We wandered (actually were led) to a carpet dealer who, like all carpet dealers, served us tea and tried to sell us rugs. We visited a school of the oldest continuously operating university in the world, founded in the 700’s by Fatima, a woman! Next we were given mint sprigs to hold while we climbed 500 steps (well maybe not quite) to overlook the tannery where hides are prepared and dyed; the mint was to disguise the smell of the processes - and we needed it. Then off to a tile manufacturer whose artisans clipped small shapes from tiles to use in designs, and a potter where we acquired some wonderful vases .

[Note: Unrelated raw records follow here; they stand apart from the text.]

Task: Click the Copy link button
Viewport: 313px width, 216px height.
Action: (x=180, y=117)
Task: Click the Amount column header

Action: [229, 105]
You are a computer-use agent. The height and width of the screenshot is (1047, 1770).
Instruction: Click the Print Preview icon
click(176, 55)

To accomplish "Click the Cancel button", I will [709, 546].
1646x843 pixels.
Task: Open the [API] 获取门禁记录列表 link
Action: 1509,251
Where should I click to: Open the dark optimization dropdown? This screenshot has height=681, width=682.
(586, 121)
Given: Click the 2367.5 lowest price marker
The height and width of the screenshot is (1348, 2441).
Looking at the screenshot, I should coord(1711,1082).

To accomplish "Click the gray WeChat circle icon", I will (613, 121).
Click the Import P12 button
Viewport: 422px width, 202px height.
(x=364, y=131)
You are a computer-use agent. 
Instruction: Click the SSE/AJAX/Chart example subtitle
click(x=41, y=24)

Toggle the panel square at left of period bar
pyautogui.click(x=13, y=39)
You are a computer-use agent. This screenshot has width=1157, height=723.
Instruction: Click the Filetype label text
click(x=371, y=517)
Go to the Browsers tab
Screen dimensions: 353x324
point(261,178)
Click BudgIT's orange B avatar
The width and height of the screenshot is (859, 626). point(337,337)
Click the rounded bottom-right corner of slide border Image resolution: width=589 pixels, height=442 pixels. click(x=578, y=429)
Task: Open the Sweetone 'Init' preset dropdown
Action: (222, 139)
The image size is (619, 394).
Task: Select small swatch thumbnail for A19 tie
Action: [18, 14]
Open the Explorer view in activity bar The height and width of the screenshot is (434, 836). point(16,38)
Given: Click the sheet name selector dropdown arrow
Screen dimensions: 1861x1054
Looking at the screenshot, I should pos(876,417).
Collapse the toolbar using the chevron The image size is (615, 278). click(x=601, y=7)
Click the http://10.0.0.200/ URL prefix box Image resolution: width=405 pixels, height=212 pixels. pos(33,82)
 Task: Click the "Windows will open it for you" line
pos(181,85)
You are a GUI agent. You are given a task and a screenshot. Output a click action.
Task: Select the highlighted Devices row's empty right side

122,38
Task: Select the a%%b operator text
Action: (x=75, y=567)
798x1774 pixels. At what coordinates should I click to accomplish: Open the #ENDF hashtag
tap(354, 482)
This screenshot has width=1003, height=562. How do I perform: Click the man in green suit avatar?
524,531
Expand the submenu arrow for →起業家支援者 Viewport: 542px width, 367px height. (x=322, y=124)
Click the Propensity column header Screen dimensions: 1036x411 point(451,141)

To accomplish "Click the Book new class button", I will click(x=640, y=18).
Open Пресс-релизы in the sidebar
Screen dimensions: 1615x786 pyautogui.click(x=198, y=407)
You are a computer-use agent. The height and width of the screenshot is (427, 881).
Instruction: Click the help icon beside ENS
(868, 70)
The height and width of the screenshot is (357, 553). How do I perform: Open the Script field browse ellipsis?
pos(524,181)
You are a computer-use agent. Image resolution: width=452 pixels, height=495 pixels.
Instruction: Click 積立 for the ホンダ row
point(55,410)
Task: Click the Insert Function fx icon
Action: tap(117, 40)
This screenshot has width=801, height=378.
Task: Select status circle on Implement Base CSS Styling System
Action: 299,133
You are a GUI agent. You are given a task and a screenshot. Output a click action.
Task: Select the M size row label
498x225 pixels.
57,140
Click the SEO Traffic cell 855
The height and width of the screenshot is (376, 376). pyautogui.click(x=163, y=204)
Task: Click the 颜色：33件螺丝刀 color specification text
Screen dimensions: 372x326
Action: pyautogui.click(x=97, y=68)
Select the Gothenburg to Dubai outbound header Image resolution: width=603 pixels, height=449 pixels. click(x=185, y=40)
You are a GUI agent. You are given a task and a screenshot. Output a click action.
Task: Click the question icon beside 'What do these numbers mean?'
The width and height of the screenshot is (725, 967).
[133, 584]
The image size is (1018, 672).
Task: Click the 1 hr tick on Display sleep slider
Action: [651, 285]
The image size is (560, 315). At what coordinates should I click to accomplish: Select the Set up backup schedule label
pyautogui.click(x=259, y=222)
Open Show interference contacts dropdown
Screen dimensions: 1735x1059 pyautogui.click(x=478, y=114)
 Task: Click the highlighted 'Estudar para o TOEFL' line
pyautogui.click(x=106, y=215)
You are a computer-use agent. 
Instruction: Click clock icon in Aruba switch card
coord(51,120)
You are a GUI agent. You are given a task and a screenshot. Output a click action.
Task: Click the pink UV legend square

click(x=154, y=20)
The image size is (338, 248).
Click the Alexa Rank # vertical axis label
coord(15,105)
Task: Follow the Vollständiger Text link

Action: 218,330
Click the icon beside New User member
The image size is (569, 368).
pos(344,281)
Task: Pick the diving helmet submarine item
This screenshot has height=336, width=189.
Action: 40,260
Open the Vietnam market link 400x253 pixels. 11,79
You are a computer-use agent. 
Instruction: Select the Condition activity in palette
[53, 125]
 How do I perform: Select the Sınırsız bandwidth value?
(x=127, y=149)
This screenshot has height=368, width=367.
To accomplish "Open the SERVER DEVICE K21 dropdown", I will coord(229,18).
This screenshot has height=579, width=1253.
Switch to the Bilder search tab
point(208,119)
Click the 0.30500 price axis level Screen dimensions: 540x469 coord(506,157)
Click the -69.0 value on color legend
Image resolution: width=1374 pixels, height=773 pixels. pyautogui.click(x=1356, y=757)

After another tagine lunch we went to the Jewish quarter and its synagogues. Morocco prides itself on its diversity and full acceptance of all who live here. The country is distinctly different from other Muslim countries who are not quite so tolerant. Morocco’s broad acceptance goes back at least to the 15th century when Jews migrated here freely from Spain, where Ferdinand and Isabella expelled them during the Inquisition. The Jewish quarter in Fez was established right next to the royal palace to indicate that Jews had the protection of the King.

We love Morocco. The median strips on the highways are beautifully planted; street lights and highway lights are stunning, their artistry varies from place to place; the people are friendly and well educated and filled with humor. Last night we had dinner with a professor of English whose subject is Moroccan feminism. She is very optimistic about the recognition of women’s rights and the equal status of women in today’s community here. Tonight we ate on a rooftop next to a table of six young men celebrating one of their birthdays. Then sent us some of the cake to enjoy; we serenaded them with Happy Birthday.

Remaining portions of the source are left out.